On the international plane too she left her distinct imprint whether as the chairperson of the Non-Aligned Movement or as a champion of environmental protection at various global fora. In all such activities she came in direct conflict with international vested interests entrenched in the West. She was intensely disliked by the prevailing leaderships of the US under Richard Nixon and Ronald Reagan who held her in profound distrust (even if she developed some rapport with Margaret Thatcher of the UK during the dark days of the Emergency). The spectacle of Fidel Castro holding her in gentle embrace at the Seventh Non-Aligned Summit in New Delhi on March 7, 1983 after handing over the NAM chairperson’s mantle to her symbolised the coming of age of the Third World in the inter-national arena defying all covert and overt forms of domination and exploitation—the significance of that scene cannot be overemphasised. She endeared herself to almost all the prominent leaders of the newly independent developing states of Africa, Latin America and the Arab world.

But could she really help ameliorate the condition of India’s teeming millions? The answer would definitely have to be a resounding ‘no’ (just as it would be the same in the case of her father). However, does this verdict signify a total failure on the part of Indira Gandhi’s leadership? Here too the unambiguous answer would have to be in the negative (especially when one compares it with those which succeeded that leadership).

Having watched her from close quarters for almost two decades since 1967 one would conclude by recalling from a piece by that talented journalist, Chand Joshi, who is no more with us. In his reportage in The Hindustan Times on November 1, 1984 he wrote the following on the public reaction to her tragic assassination in the national Capital:

On Aurangzeb Road, a sweeper woman stood by our jeep and asked: “Who will fight for us?”…

We had no answer, no tears, only the sudden feeling of a vacuum for what was always accepted as ‘is’ was now ‘was’.

Or is it?”

Twentyfive years after her sudden departure from the political scene one knows for certain that Indira Gandhi is still regarded as a true friend in the hovels of the poor and the wretched across our landscape.

That indeed is her legacy. And it will remain undiminished for many, many years to come till the country is eventually able to fulfil the constitutional promise of justice and equality for all. It would do well to understand that the repeated betrayal of that promise (more so in these days of neoliberal euphoria in a ‘globalised’ atmosphere) has led to the Red upsurge in the form of Maoism in our tribal hinterland today.

[EXERCISE DESCRIPTION]:
Please duplicate the part of the Indira Gandhi text that opens with the words "We had no answer, no" and closes with "tribal hinterland today.", keeping every word unchanged.

[EXCERPTED DATA]:
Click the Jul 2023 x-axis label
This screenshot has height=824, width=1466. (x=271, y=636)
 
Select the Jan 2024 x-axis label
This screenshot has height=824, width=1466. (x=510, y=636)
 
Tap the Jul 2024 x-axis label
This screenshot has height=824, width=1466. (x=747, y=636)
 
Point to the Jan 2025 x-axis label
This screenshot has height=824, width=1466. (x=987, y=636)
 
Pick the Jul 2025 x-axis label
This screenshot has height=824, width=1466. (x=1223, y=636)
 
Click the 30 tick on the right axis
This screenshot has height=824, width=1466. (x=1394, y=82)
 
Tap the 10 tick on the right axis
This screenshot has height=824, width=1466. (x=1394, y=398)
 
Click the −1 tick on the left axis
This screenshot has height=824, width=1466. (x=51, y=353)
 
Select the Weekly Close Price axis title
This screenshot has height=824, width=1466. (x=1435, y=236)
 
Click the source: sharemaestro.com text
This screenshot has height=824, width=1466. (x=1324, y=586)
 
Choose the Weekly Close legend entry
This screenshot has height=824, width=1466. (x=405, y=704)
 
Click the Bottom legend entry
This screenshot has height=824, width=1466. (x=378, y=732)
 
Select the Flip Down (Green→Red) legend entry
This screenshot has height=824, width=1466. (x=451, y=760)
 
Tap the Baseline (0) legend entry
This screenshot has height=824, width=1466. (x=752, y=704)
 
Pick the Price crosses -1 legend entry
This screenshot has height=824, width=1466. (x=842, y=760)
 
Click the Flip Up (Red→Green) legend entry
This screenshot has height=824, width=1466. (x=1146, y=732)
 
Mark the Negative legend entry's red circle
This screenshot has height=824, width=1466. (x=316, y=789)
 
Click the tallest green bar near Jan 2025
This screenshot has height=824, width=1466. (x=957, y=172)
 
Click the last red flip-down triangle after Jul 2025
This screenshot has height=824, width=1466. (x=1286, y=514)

[COMPLETE OUTPUT]:
We had no answer, no tears, only the sudden feeling of a vacuum for what was always accepted as ‘is’ was now ‘was’.

Or is it?”

Twentyfive years after her sudden departure from the political scene one knows for certain that Indira Gandhi is still regarded as a true friend in the hovels of the poor and the wretched across our landscape.

That indeed is her legacy. And it will remain undiminished for many, many years to come till the country is eventually able to fulfil the constitutional promise of justice and equality for all. It would do well to understand that the repeated betrayal of that promise (more so in these days of neoliberal euphoria in a ‘globalised’ atmosphere) has led to the Red upsurge in the form of Maoism in our tribal hinterland today.